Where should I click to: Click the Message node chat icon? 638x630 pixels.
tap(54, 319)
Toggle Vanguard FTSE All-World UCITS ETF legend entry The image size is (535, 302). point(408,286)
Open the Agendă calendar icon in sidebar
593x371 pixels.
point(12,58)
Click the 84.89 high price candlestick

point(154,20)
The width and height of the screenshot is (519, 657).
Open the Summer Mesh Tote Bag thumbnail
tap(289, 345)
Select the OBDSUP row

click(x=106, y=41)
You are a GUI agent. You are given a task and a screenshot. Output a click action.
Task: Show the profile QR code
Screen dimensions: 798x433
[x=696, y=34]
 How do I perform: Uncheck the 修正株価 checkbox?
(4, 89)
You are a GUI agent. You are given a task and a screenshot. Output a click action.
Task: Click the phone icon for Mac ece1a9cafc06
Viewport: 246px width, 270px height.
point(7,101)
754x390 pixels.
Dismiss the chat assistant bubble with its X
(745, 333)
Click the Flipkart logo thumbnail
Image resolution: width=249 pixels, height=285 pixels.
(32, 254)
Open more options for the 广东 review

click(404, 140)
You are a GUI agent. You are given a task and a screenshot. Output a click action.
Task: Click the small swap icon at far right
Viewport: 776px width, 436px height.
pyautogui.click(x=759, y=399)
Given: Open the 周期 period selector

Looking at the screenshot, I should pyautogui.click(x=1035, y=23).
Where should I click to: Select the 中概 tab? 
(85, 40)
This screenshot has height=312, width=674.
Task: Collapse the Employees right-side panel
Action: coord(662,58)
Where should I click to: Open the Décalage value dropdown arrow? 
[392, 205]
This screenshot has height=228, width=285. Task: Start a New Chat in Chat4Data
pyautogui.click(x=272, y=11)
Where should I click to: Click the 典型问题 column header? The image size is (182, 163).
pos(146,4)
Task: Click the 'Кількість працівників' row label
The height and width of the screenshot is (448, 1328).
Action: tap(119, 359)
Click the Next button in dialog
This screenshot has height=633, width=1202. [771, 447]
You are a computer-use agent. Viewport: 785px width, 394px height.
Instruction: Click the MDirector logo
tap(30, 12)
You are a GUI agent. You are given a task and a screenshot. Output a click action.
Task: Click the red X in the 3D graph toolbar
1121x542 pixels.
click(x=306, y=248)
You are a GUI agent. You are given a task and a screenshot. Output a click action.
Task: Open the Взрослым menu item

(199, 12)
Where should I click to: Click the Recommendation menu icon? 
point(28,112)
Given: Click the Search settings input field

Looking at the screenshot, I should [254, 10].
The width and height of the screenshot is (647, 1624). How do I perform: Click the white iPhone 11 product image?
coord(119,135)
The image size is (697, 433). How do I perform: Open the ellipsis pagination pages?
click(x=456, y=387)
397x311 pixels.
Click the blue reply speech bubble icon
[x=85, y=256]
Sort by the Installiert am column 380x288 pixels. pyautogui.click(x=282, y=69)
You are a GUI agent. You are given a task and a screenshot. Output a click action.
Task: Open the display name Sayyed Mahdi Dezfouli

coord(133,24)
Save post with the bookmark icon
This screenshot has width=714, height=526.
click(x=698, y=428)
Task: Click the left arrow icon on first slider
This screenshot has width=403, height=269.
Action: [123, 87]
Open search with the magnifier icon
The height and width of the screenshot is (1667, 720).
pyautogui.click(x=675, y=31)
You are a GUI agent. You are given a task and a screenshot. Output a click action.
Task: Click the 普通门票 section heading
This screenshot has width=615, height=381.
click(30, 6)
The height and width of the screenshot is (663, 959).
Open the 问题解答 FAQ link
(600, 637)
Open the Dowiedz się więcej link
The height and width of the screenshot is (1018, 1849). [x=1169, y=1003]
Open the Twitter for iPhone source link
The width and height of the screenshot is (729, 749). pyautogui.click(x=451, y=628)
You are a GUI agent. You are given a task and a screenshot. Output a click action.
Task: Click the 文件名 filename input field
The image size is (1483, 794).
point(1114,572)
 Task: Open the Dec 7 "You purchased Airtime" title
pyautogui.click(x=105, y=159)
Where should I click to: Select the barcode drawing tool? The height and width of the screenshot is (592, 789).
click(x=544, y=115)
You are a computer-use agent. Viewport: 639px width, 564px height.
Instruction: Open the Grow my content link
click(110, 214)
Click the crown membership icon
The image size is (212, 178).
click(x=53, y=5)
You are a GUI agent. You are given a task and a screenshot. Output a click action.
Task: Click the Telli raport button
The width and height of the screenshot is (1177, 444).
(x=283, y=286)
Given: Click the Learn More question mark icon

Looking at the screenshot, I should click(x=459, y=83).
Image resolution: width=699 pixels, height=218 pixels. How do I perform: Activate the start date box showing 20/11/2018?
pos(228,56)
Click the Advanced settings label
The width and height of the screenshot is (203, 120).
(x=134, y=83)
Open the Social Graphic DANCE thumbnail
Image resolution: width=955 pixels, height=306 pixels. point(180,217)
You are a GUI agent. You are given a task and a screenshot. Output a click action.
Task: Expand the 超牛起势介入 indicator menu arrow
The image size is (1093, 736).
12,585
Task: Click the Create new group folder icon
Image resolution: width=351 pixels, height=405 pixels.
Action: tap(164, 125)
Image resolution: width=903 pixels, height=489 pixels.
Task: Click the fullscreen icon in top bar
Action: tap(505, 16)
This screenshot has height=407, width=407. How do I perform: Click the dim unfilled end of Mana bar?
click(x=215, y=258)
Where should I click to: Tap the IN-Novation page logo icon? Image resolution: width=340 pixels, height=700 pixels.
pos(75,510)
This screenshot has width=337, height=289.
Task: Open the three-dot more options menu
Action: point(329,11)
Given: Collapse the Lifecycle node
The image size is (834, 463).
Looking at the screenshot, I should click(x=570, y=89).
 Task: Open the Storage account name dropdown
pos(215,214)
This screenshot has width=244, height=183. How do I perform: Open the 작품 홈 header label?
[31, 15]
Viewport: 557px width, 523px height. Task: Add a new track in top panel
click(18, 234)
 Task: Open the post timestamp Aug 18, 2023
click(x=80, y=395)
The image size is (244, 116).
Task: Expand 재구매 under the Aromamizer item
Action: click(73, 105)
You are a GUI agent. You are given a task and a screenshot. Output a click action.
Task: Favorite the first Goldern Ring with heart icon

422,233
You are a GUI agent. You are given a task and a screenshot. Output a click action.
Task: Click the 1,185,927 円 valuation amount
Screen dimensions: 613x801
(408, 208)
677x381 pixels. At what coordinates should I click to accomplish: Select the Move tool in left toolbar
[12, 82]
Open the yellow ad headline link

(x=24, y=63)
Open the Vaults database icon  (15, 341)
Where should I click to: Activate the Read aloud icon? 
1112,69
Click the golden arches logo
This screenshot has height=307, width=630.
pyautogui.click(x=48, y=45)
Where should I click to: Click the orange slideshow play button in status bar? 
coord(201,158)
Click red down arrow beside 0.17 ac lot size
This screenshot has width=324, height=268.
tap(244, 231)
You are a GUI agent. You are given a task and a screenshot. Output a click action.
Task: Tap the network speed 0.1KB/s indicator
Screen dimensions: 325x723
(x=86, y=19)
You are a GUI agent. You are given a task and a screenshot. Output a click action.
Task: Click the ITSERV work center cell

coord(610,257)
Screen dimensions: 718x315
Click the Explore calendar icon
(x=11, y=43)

______

Repeat all of the records, letter for letter.

▶ [RESULT FOR THIS TASK]:
Where should I click to: Click the Message node chat icon? 638x630 pixels.
tap(54, 319)
Toggle Vanguard FTSE All-World UCITS ETF legend entry The image size is (535, 302). point(408,286)
Open the Agendă calendar icon in sidebar
593x371 pixels.
point(12,58)
Click the 84.89 high price candlestick

point(154,20)
The width and height of the screenshot is (519, 657).
Open the Summer Mesh Tote Bag thumbnail
tap(289, 345)
Select the OBDSUP row

click(x=106, y=41)
You are a GUI agent. You are given a task and a screenshot. Output a click action.
Task: Show the profile QR code
Screen dimensions: 798x433
[x=696, y=34]
 How do I perform: Uncheck the 修正株価 checkbox?
(4, 89)
You are a GUI agent. You are given a task and a screenshot. Output a click action.
Task: Click the phone icon for Mac ece1a9cafc06
Viewport: 246px width, 270px height.
point(7,101)
754x390 pixels.
Dismiss the chat assistant bubble with its X
(745, 333)
Click the Flipkart logo thumbnail
Image resolution: width=249 pixels, height=285 pixels.
(32, 254)
Open more options for the 广东 review

click(404, 140)
You are a GUI agent. You are given a task and a screenshot. Output a click action.
Task: Click the small swap icon at far right
Viewport: 776px width, 436px height.
pyautogui.click(x=759, y=399)
Given: Open the 周期 period selector

Looking at the screenshot, I should pyautogui.click(x=1035, y=23).
Where should I click to: Select the 中概 tab? 
(85, 40)
This screenshot has height=312, width=674.
Task: Collapse the Employees right-side panel
Action: coord(662,58)
Where should I click to: Open the Décalage value dropdown arrow? 
[392, 205]
This screenshot has height=228, width=285. Task: Start a New Chat in Chat4Data
pyautogui.click(x=272, y=11)
Where should I click to: Click the 典型问题 column header? The image size is (182, 163).
pos(146,4)
Task: Click the 'Кількість працівників' row label
The height and width of the screenshot is (448, 1328).
Action: tap(119, 359)
Click the Next button in dialog
This screenshot has height=633, width=1202. [771, 447]
You are a computer-use agent. Viewport: 785px width, 394px height.
Instruction: Click the MDirector logo
tap(30, 12)
You are a GUI agent. You are given a task and a screenshot. Output a click action.
Task: Click the red X in the 3D graph toolbar
1121x542 pixels.
click(x=306, y=248)
You are a GUI agent. You are given a task and a screenshot. Output a click action.
Task: Open the Взрослым menu item

(199, 12)
Where should I click to: Click the Recommendation menu icon? 
point(28,112)
Given: Click the Search settings input field

Looking at the screenshot, I should [254, 10].
The width and height of the screenshot is (647, 1624). How do I perform: Click the white iPhone 11 product image?
coord(119,135)
The image size is (697, 433). How do I perform: Open the ellipsis pagination pages?
click(x=456, y=387)
397x311 pixels.
Click the blue reply speech bubble icon
[x=85, y=256]
Sort by the Installiert am column 380x288 pixels. pyautogui.click(x=282, y=69)
You are a GUI agent. You are given a task and a screenshot. Output a click action.
Task: Open the display name Sayyed Mahdi Dezfouli

coord(133,24)
Save post with the bookmark icon
This screenshot has width=714, height=526.
click(x=698, y=428)
Task: Click the left arrow icon on first slider
This screenshot has width=403, height=269.
Action: [123, 87]
Open search with the magnifier icon
The height and width of the screenshot is (1667, 720).
pyautogui.click(x=675, y=31)
You are a GUI agent. You are given a task and a screenshot. Output a click action.
Task: Click the 普通门票 section heading
This screenshot has width=615, height=381.
click(30, 6)
The height and width of the screenshot is (663, 959).
Open the 问题解答 FAQ link
(600, 637)
Open the Dowiedz się więcej link
The height and width of the screenshot is (1018, 1849). [x=1169, y=1003]
Open the Twitter for iPhone source link
The width and height of the screenshot is (729, 749). pyautogui.click(x=451, y=628)
You are a GUI agent. You are given a task and a screenshot. Output a click action.
Task: Click the 文件名 filename input field
The image size is (1483, 794).
point(1114,572)
 Task: Open the Dec 7 "You purchased Airtime" title
pyautogui.click(x=105, y=159)
Where should I click to: Select the barcode drawing tool? The height and width of the screenshot is (592, 789).
click(x=544, y=115)
You are a computer-use agent. Viewport: 639px width, 564px height.
Instruction: Open the Grow my content link
click(110, 214)
Click the crown membership icon
The image size is (212, 178).
click(x=53, y=5)
You are a GUI agent. You are given a task and a screenshot. Output a click action.
Task: Click the Telli raport button
The width and height of the screenshot is (1177, 444).
(x=283, y=286)
Given: Click the Learn More question mark icon

Looking at the screenshot, I should click(x=459, y=83).
Image resolution: width=699 pixels, height=218 pixels. How do I perform: Activate the start date box showing 20/11/2018?
pos(228,56)
Click the Advanced settings label
The width and height of the screenshot is (203, 120).
(x=134, y=83)
Open the Social Graphic DANCE thumbnail
Image resolution: width=955 pixels, height=306 pixels. point(180,217)
You are a GUI agent. You are given a task and a screenshot. Output a click action.
Task: Expand the 超牛起势介入 indicator menu arrow
The image size is (1093, 736).
12,585
Task: Click the Create new group folder icon
Image resolution: width=351 pixels, height=405 pixels.
Action: tap(164, 125)
Image resolution: width=903 pixels, height=489 pixels.
Task: Click the fullscreen icon in top bar
Action: tap(505, 16)
This screenshot has height=407, width=407. How do I perform: Click the dim unfilled end of Mana bar?
click(x=215, y=258)
Where should I click to: Tap the IN-Novation page logo icon? Image resolution: width=340 pixels, height=700 pixels.
pos(75,510)
This screenshot has width=337, height=289.
Task: Open the three-dot more options menu
Action: point(329,11)
Given: Collapse the Lifecycle node
The image size is (834, 463).
Looking at the screenshot, I should click(x=570, y=89).
 Task: Open the Storage account name dropdown
pos(215,214)
This screenshot has width=244, height=183. How do I perform: Open the 작품 홈 header label?
[31, 15]
Viewport: 557px width, 523px height. Task: Add a new track in top panel
click(18, 234)
 Task: Open the post timestamp Aug 18, 2023
click(x=80, y=395)
The image size is (244, 116).
Task: Expand 재구매 under the Aromamizer item
Action: click(73, 105)
You are a GUI agent. You are given a task and a screenshot. Output a click action.
Task: Favorite the first Goldern Ring with heart icon

422,233
You are a GUI agent. You are given a task and a screenshot. Output a click action.
Task: Click the 1,185,927 円 valuation amount
Screen dimensions: 613x801
(408, 208)
677x381 pixels. At what coordinates should I click to accomplish: Select the Move tool in left toolbar
[12, 82]
Open the yellow ad headline link

(x=24, y=63)
Open the Vaults database icon  (15, 341)
Where should I click to: Activate the Read aloud icon? 
1112,69
Click the golden arches logo
This screenshot has height=307, width=630.
pyautogui.click(x=48, y=45)
Where should I click to: Click the orange slideshow play button in status bar? 
coord(201,158)
Click red down arrow beside 0.17 ac lot size
This screenshot has width=324, height=268.
tap(244, 231)
You are a GUI agent. You are given a task and a screenshot. Output a click action.
Task: Tap the network speed 0.1KB/s indicator
Screen dimensions: 325x723
(x=86, y=19)
You are a GUI agent. You are given a task and a screenshot. Output a click action.
Task: Click the ITSERV work center cell

coord(610,257)
Screen dimensions: 718x315
Click the Explore calendar icon
(x=11, y=43)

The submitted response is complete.